I’m at the Library of Congress, deep within the serpentine recesses of the mighty James Madison Building. The occasion? “Sounds: Public Second Ethnomusicology (SEM) in the 21st Century,” a daylong Society for Ethnomusicology (SEM) pre-conference at the American Folklife Center. The event consists of a series of talks and conversations around people doing ethnomusicology outside of the traditional professorial route. Think public sector folklorists, non-profits arts directors, musical instrument curators, museologists, performers, archivists—even medical doctors and cemetery directors—reflecting on their experiences both inside, outside, and next to the discipline.

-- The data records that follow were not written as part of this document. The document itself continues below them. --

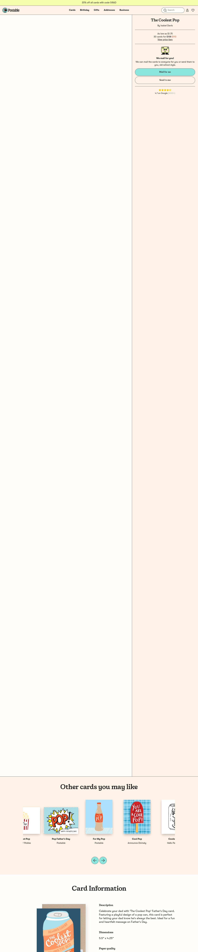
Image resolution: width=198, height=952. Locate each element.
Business (124, 10)
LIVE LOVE (80, 843)
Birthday (84, 10)
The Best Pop (156, 839)
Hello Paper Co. (42, 843)
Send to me (165, 80)
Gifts (96, 10)
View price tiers (165, 40)
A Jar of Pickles (156, 843)
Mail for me (165, 72)
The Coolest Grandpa (118, 839)
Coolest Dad (80, 839)
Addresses (109, 10)
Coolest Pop (42, 839)
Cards (72, 10)
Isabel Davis (167, 26)
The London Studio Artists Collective (121, 843)
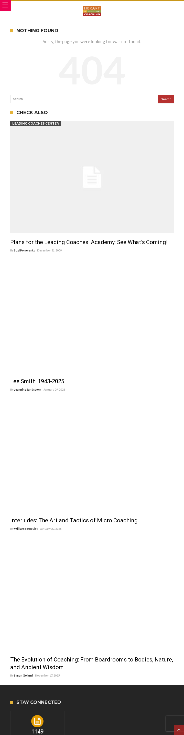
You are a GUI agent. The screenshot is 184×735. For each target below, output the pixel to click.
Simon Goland (23, 675)
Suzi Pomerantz (24, 250)
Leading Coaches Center (35, 123)
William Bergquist (26, 528)
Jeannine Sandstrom (27, 389)
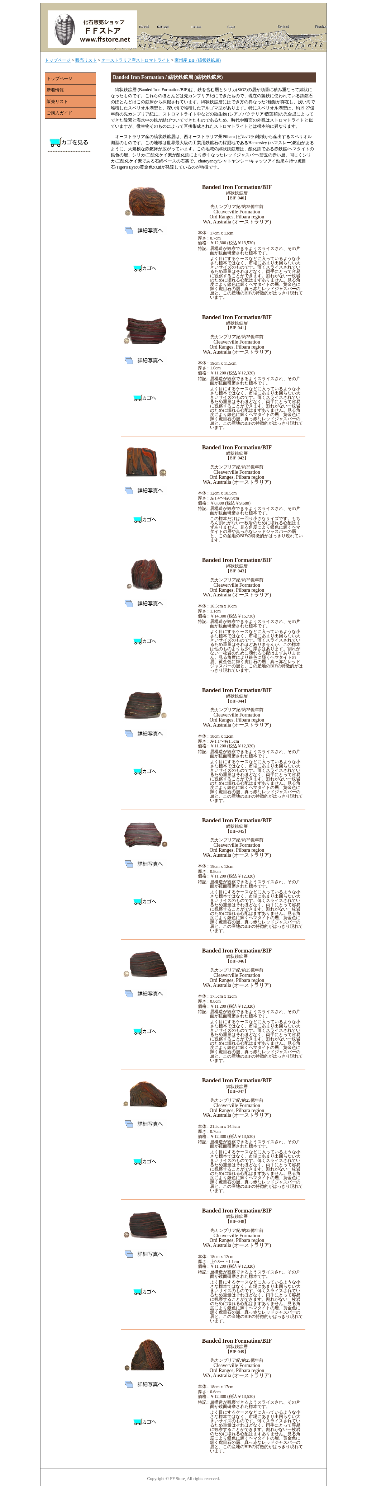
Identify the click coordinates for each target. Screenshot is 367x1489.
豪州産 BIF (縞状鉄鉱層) (198, 60)
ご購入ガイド (59, 112)
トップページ (58, 60)
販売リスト (86, 60)
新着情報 (55, 90)
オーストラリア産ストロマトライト (135, 60)
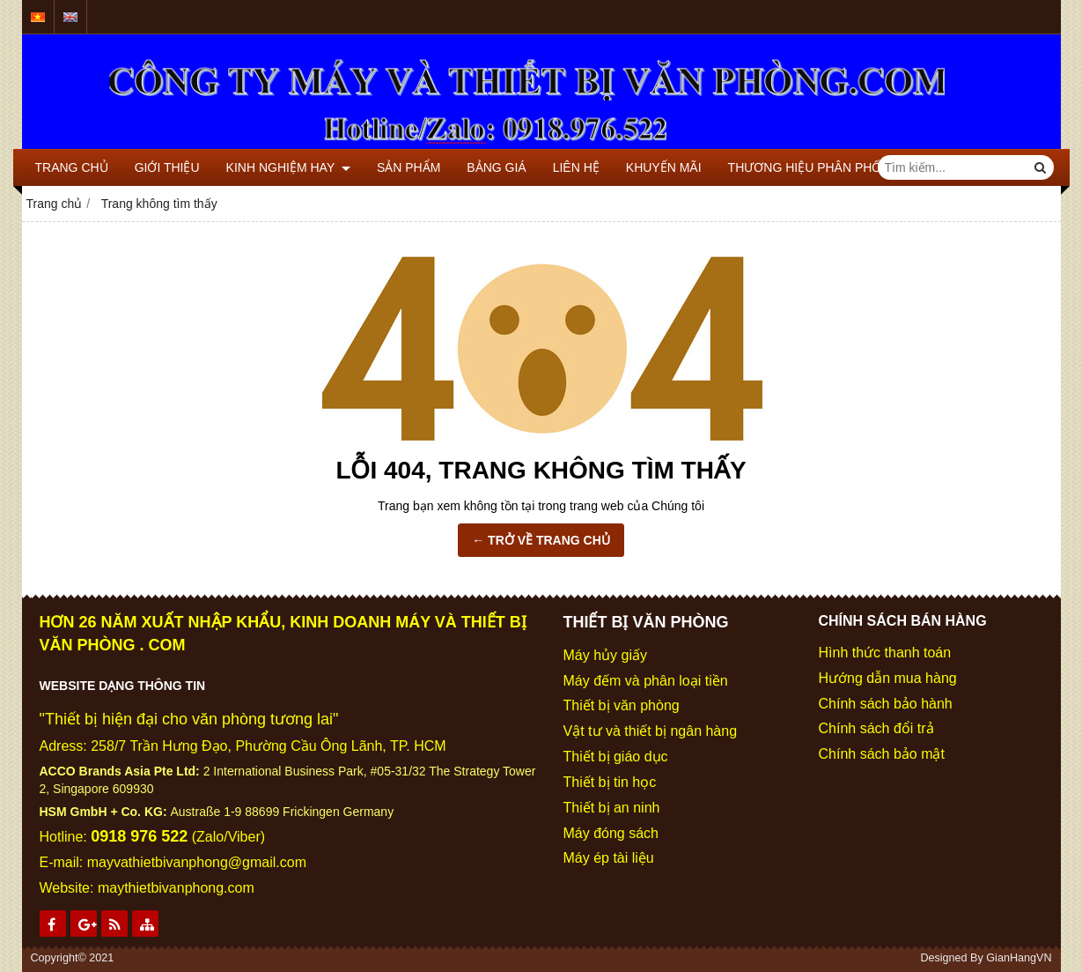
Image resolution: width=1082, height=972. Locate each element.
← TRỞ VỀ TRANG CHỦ (541, 540)
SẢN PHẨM (408, 167)
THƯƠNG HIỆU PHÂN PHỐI (807, 167)
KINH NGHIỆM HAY (288, 167)
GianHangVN (1018, 958)
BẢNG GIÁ (496, 167)
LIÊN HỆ (576, 167)
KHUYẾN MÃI (664, 167)
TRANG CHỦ (71, 167)
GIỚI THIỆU (167, 167)
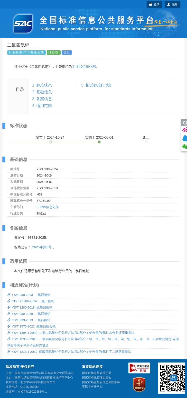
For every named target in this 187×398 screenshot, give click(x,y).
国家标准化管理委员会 (96, 377)
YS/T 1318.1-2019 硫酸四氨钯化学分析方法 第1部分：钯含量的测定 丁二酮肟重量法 (69, 352)
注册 (172, 4)
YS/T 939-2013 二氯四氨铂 (28, 320)
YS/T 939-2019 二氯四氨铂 (28, 314)
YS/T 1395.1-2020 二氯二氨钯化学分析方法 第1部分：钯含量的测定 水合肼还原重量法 (70, 333)
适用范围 (44, 106)
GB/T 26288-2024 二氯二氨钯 (30, 301)
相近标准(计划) (98, 85)
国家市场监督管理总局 (96, 373)
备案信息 (44, 99)
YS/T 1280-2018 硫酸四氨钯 (29, 307)
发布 (50, 137)
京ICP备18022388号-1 (32, 391)
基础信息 (44, 92)
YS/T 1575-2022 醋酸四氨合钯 (31, 326)
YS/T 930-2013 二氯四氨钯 (28, 295)
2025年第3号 (42, 247)
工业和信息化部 (84, 67)
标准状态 (44, 85)
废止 (146, 137)
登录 (154, 4)
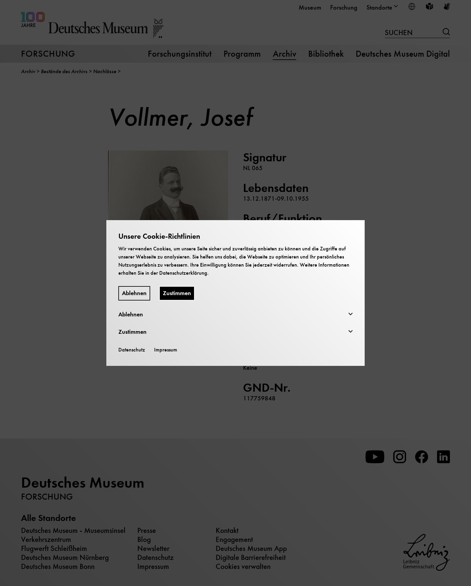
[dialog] (235, 293)
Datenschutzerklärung (183, 273)
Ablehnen (134, 293)
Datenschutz (131, 349)
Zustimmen (177, 293)
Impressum (165, 349)
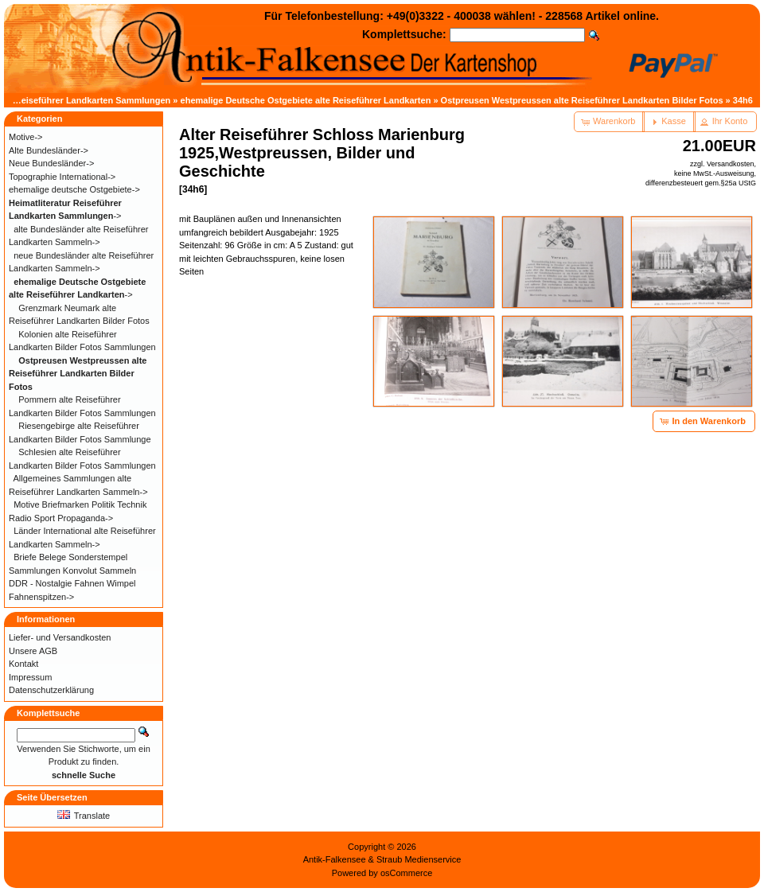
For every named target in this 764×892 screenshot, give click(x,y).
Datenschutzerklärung (51, 690)
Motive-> (26, 137)
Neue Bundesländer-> (51, 163)
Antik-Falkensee (334, 859)
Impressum (30, 677)
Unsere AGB (33, 651)
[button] (609, 121)
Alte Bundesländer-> (48, 150)
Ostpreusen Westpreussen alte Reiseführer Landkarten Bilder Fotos (582, 100)
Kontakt (23, 663)
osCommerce (406, 873)
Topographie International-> (62, 176)
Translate (83, 815)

For those of you not familiar with ethnomusicology, it can be defined as the study of musics in cultures (or the study of cultures in musics), more or less. It’s grounded in an egalitarian understanding of all peoples, one that embraces and works to promote diversity, be it sonic, expressive, cultural, ritualistic, symbolic, functional, and etc.
The ethnomusicologists here are unflagging in their commitment to these values. Today, however, there is a somber sense of foreboding among the group. Being in DC on the day after the election, and in a field where difference is lauded, we cannot avoid being reminded of what transpired. As SEM President Anne Rasmussen noted, the SEM conference will be opened tomorrow by a female Quranic reciter, exactly the kind of folk who have been targeted in the recent campaign. What’s more, many of the people here today are employed either directly, or indirectly (grants), by the federal govt. In short, our work appears to be at odds with a zeitgeist bent on erecting walls and closing agencies.
However, nihilism is never the answer. Isn’t it time to re-double our efforts to do our work, to promote/interpret/preserve/provide access to everybody’s music? Isn’t it time to reach out to those who are celebrating today? What are the roots of their musics? What values are communicated through their sounds? And how different are they really from our own?